▸ **学习文本**
━━━━━━━━━━━━━━━━━━━━━━━━━━━━━━

在将该 Drawable 应用到 View 后,就可以通过 setLevel() 或 setImageLevel() 更改级别。
除了通过在XML中实现,我们同样可以通过代码来实现上面同样的效果。
class LevelListDrawableFragment : BaseFragment<FragmentLevelListDrawableBinding>() {
private val lld by lazy {
LevelListDrawable().apply {
addLevel(0, 1, getDrawable(R.drawable.nick))
addLevel(0, 2, getDrawable(R.drawable.tom1))
addLevel(0, 3, getDrawable(R.drawable.tom2))
addLevel(0, 4, getDrawable(R.drawable.tom3))
addLevel(0, 5, getDrawable(R.drawable.tom4))
addLevel(0, 6, getDrawable(R.drawable.tom5))
addLevel(0, 7, getDrawable(R.drawable.tom6))
addLevel(0, 8, getDrawable(R.drawable.tom7))
addLevel(0, 9, getDrawable(R.drawable.tom8))
addLevel(0, 10, getDrawable(R.drawable.tom9))
}
}
private fun getDrawable(id: Int): Drawable {
return (ContextCompat.getDrawable(requireContext(), id)
?: ContextCompat.getDrawable(requireContext(), R.drawable.nick)) as Drawable
}
private val levelListDrawable by lazy {
ContextCompat.getDrawable(requireContext(), R.drawable.level_list_drawable)

━━━━━━━━━━━━━━━━━━━━━━━━━━━━━━

▸ **数据内容**

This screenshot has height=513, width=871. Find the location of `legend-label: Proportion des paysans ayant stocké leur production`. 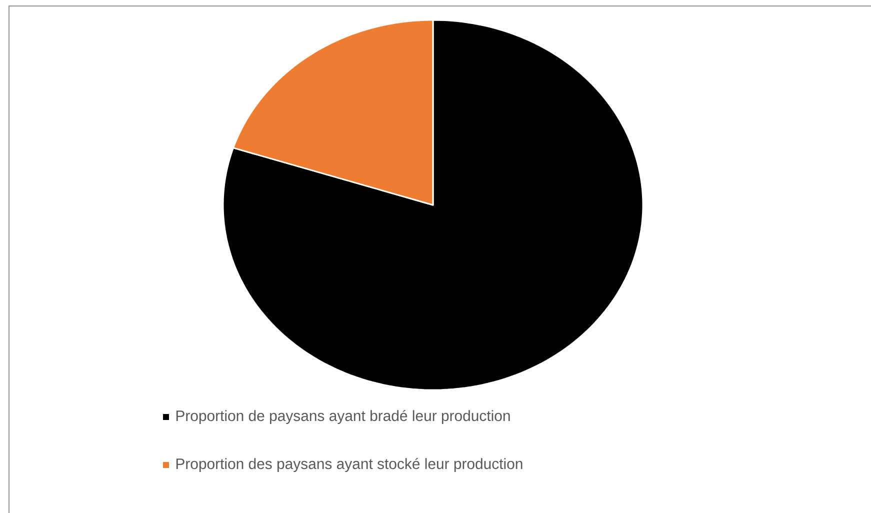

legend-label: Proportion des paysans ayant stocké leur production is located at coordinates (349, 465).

━━━━━━━━━━━━━━━━━━━━━━━━━━━━━━

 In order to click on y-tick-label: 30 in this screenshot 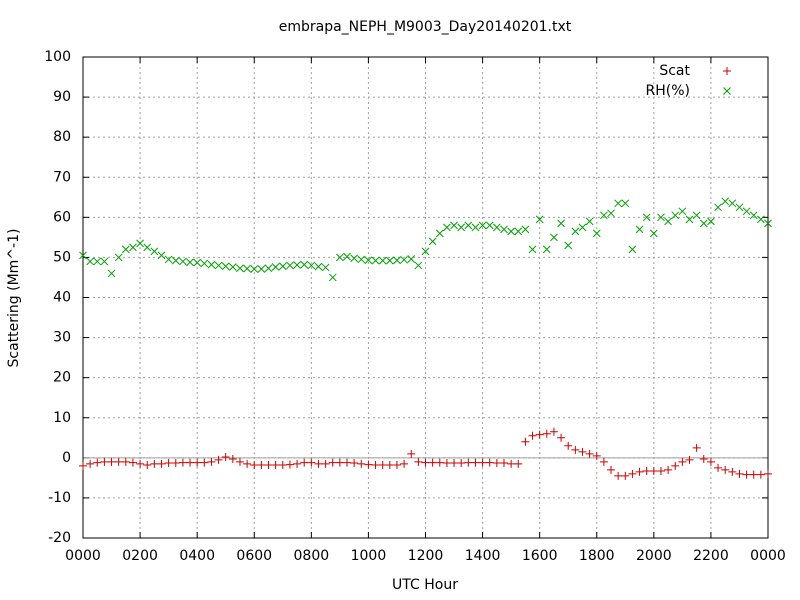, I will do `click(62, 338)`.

━━━━━━━━━━━━━━━━━━━━━━━━━━━━━━

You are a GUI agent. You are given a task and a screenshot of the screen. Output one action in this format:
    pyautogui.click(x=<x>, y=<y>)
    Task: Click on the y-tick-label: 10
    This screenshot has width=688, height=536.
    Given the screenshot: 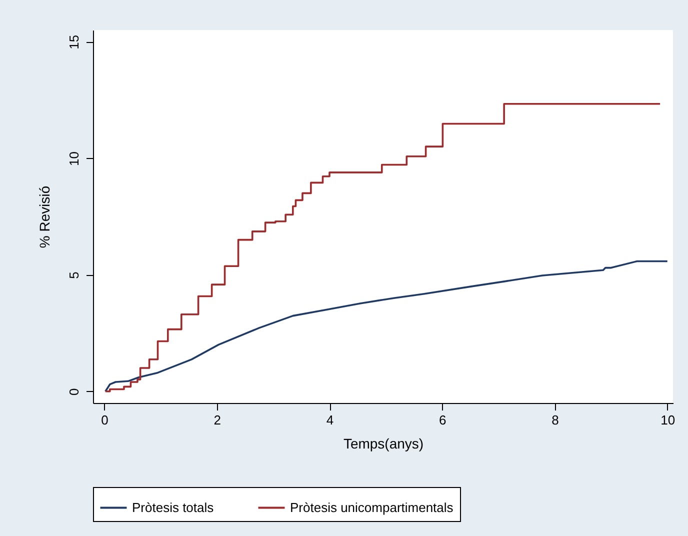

━━━━━━━━━━━━━━━━━━━━━━━━━━━━━━

▸ **任务**
讲解 LevelListDrawable 用法的学习文本在最后一行后就没有了,你能从那里接着续写下去吗?

▸ **书面回答**
}
override fun initView() {
binding.levelListDrawableInclude.apply {
tv1.setText(R.string.level_list_drawable)
tv1.background = levelListDrawable
tv2.setText(R.string.level_list_drawable)
tv2.background = lld
}
binding.seekBar.apply {
//init level
levelListDrawable?.level = progress
lld.level = progress
//add listener
setOnSeekBarChangeListener(object : SeekBar.OnSeekBarChangeListener {
override fun onProgressChanged(
seekBar: SeekBar?,
progress: Int,
fromUser: Boolean
) {
levelListDrawable?.level = progress
lld.level = progress
Log.e(TAG, "onProgressChanged: progreess = $progress")
}
override fun onStartTrackingTouch(seekBar: SeekBar?) {
}
override fun onStopTrackingTouch(seekBar: SeekBar?) {
}
})
}
}
}效果图如下所示:
TransitionDrawable
转换可绘制对象(TransitionDrawable):可在两种可绘制对象资源之间交错淡出。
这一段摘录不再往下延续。